Tâches à réaliser:
a - Répondez aux questions suivantes d'après le texte sur la formation économique des employés :
(i) Quel fonds aide les entreprises à former leurs employés ?
(ii) Dans quelle ville se trouve la société Stella-Jones ?
(iii) Combien de travailleurs de l'usine ont perdu temporairement leur emploi ?
b - Recopiez fidèlement le passage du texte sur la formation économique des employés qui commence par « Restrictions budgétaires, licenciements, réaménagements... » et se poursuit jusqu'à « à se comprendre. ».
---------- Texte à lire ----------
Économie 101 pour employés

Publié le 01/04/2009 à 00:00

Économie 101 pour employés

Publié le 01/04/2009 à 00:00

Restrictions budgétaires, licenciements, réaménagements... Pour traverser les périodes difficiles, certaines entreprises ouvrent leurs livres et, avec l'aide du Fonds de Solidarité FTQ, forment leurs employés aux réalités économiques et financières. Car parler le même langage aide à se comprendre.

Dans la salle de réunion de la société Stella-Jones, à Delson, en Montérégie, patron, directeurs, représentants syndicaux et employés discutent des dernières mises à pied. Neuf travailleurs de cette usine de fabrication de poteaux de bois et de traverses de chemins de fer ont perdu temporairement leur emploi. Dans les circonstances, on s'attendrait à ce que l'atmosphère de cette réunion soit tendue. Il n'en est rien. Pourquoi ? "Nos relations sont plus faciles depuis que nous parlons tous le même langage", explique le président du syndicat, Jean-Pierre Lapierre. "Avant, l'économie, c'était du chinois pour moi. Je ne savais pas faire la différence entre des passifs, des dividendes et des actions", ajoute ce mécanicien de formation. Ce n'est plus le cas. Il jongle maintenant avec ces concepts sans problème, comme tous ses collègues, d'ailleurs. En temps de crise, alors qu'il faut réduire les dépenses et rationaliser, avoir des employés qui comprennent l'économie donne un sacré coup de pouce.
---------- Matériel ----------
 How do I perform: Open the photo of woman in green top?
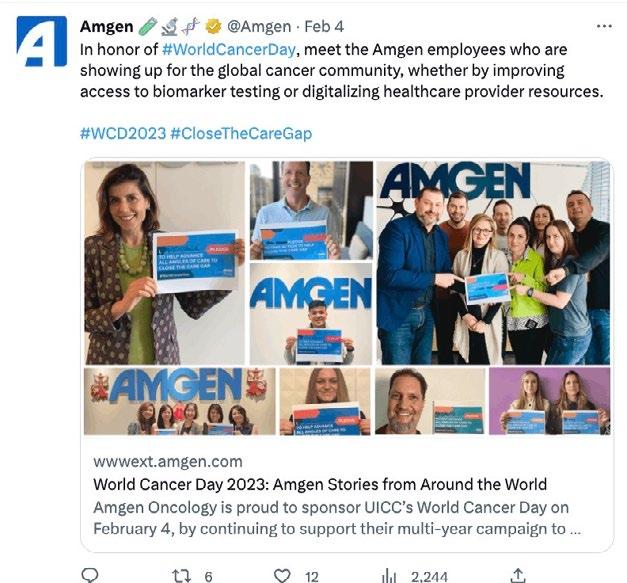click(x=164, y=263)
----------
Réponses aux tâches:
a -
(i) Le Fonds de Solidarité FTQ.
(ii) À Delson, en Montérégie.
(iii) Neuf travailleurs.

b -
Restrictions budgétaires, licenciements, réaménagements... Pour traverser les périodes difficiles, certaines entreprises ouvrent leurs livres et, avec l'aide du Fonds de Solidarité FTQ, forment leurs employés aux réalités économiques et financières. Car parler le même langage aide à se comprendre.